When understanding patterns of relatedness, and not individual persons, as that which “reincarnates,” the term, Sangha, and Shinran’s notion of Dharma friends (ondobo/ondogyo), come to mean so much more, and the Shin canon can be heard in a much deeper key
1) Amida Buddha selects all helpless, hopeless, foolish, ordinary beings drowning in the karmic ocean of birth and death as the targets of his inconceivable Vow. This means that we have a special connection with all other beings as fellow targets of Amida’s Vow. How, then, could we not naturally aspire to regard all others with the same compassion expressed in Amida’s Vow “to remove the roots of the afflictions of birth and death of all” (Larger Sutra 1:6)?
2) In his “causal stage,” as the bodhisattva, Dharmākara, Amida Buddha learned an eternal practice from his teacher, Lokeśvararāja. This practice is called kuyō (Skt., puja, lit. “worshipping with offerings;” see, e.g., the twenty-fourth vow). Kuyō involves visiting countless Buddha lands, making offerings to them all, and learning relational wisdom from the “good and evil natures of heavenly and human beings living there.” The practice of kuyō emerges spontaneously from the relationship between Lokeśvararāja and Dharmākara, spreading out like rebounding ripples in a pond, expressing itself as the Vow to save all beings, to make each and every one a Buddha. Identified especially in the seventeenth and eighteenth vows, and supported by all forty-eight vows, the relationship Amida has with all beings, the kuyō selected as his eternal practice, manifests in his Name.
From these two relational templates, we develop an awareness of every being we encounter as: 1) a fellow target of Amida’s boundless compassion, and, thereby, 2) a Buddha in the making, or a teacher of relational wisdom.

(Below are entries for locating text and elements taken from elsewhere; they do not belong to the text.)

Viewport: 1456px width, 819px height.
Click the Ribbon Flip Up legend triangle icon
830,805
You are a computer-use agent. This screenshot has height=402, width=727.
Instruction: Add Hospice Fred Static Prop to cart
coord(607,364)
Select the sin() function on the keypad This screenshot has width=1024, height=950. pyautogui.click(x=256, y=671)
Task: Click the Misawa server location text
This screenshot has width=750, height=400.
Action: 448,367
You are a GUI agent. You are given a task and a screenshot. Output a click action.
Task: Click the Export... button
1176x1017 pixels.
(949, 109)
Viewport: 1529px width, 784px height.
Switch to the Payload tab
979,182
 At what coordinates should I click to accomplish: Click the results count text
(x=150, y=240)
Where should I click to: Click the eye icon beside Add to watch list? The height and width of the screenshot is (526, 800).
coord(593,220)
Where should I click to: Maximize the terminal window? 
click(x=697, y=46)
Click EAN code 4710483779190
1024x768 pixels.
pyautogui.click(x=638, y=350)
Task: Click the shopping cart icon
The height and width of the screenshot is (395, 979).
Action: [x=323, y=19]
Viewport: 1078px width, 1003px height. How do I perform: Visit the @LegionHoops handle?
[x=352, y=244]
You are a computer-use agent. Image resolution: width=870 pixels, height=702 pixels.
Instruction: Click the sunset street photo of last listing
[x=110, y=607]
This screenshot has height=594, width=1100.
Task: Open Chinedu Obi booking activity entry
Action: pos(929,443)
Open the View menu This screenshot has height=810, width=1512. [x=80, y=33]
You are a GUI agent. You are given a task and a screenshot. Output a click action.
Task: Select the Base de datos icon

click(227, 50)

Amida’s Vow-mind, then, models the correct attitude to maintain towards every being, in every moment, in every incarnation.
For further study, see: the third, sixth, and ninth chapters of the Tannishō; and the third, fourth, fifth, and forty-fifth vows of the Larger Sutra, reading the events of past lives as history, and the beautiful, homogenous golden appearance of humans and devas as relational rather than as personal forms of being, i.e., as love.